Mürşitpınar sınır kapısından dünyaya bakış

Çağımız, ulus devletler ve genellikle ulus terimiyle adlandırılan büyük kolektif kimlikler çağı. Dünya toprakları siyasî parçalara ayrılmış ve devlet denilen zor tekeline sahip organizasyonlar kendilerini belirli parçaların egemeni ilan etmiş.

 

Bu egemenlik bireylerin hayat ve özel mülkiyet haklarını bile aşan bir yetki çuvalına dönüşmüş. Her siyasî coğrafyanın asıl sahibi devlet. İnsanlar bunu yalnızca kritik anlarda, meselâ özel mülkiyeti ezen büyük kamusal altyapı yatırımlarına girişildiğinde veya insan hayatını harcayan savaşlar çıktığında-çıkartıldığında (yani egemenler halklarının sırtından birbirine efelendiğinde) anlayabiliyor.

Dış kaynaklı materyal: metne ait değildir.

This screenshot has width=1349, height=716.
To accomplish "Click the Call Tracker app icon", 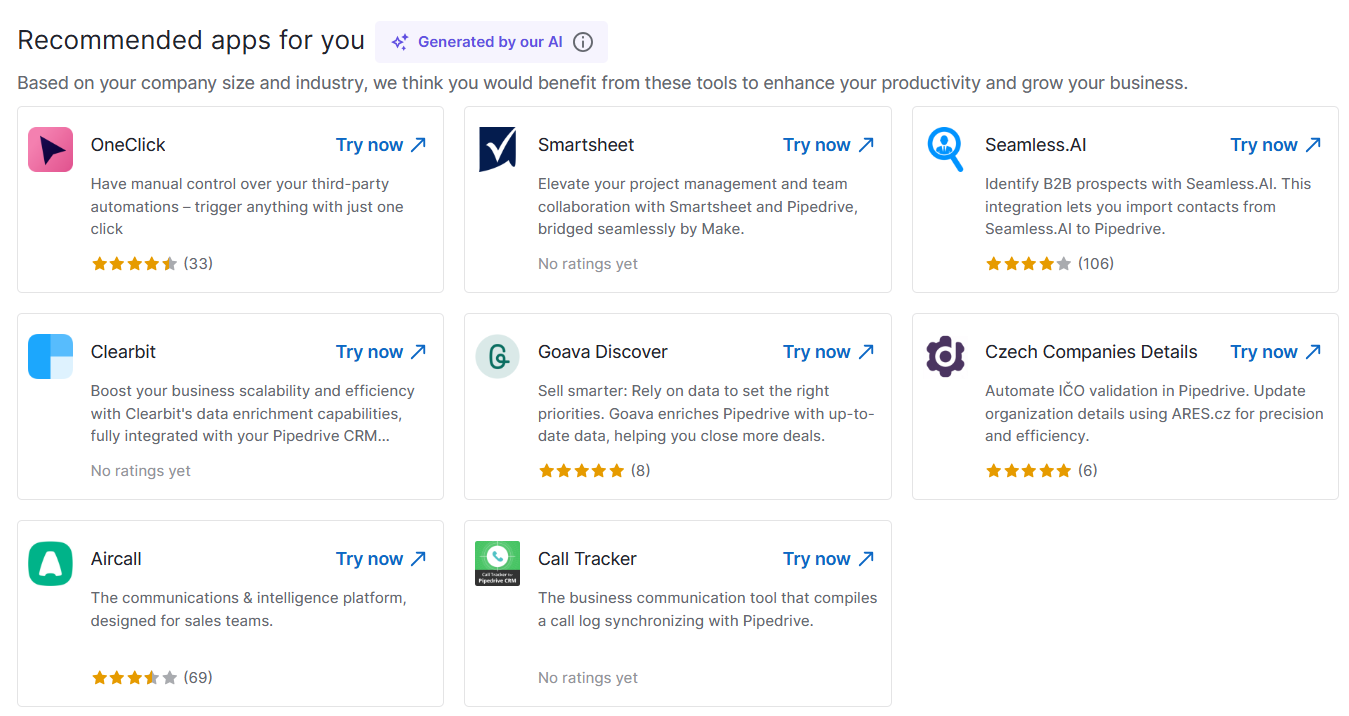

Egemenler insanların yararına yapılıyor gerekçesiyle toprak parçalarına sunî sınırlar çizmiş. Bir yerden öbür yere gidişi ya tamamıyla yasaklamış veya izne bağlı ve geçici süreli hâle getirmiş.

Pasaport denilen seyahat belgesini icat etmiş. Her egemen kendi işgalindeki toprak parçasının sakinlerine onların sınırın ötesindekilerden farklı olduğunu telkin etmiş (biz) ve zamanla onları buna inandırmış. “Yabancılar”ın kendi vatandaşlarının yaşadığı topraklarla ilgili “kirli emelleri” olduğunu veya “yabancıların işgal ettiği” toprakların aslında onlara ait olduğunu telkin etmiş. Böylece “milli güvenlik” denilen “ucube” doğmuş. Egemenler bizzat yarattıkları tehlikeleri defetmek için halklarından insan gücü ve kaynak talep etmeye ve insanların üretiminin önemli bir bölümünü gasp edip harcamaya başlamış.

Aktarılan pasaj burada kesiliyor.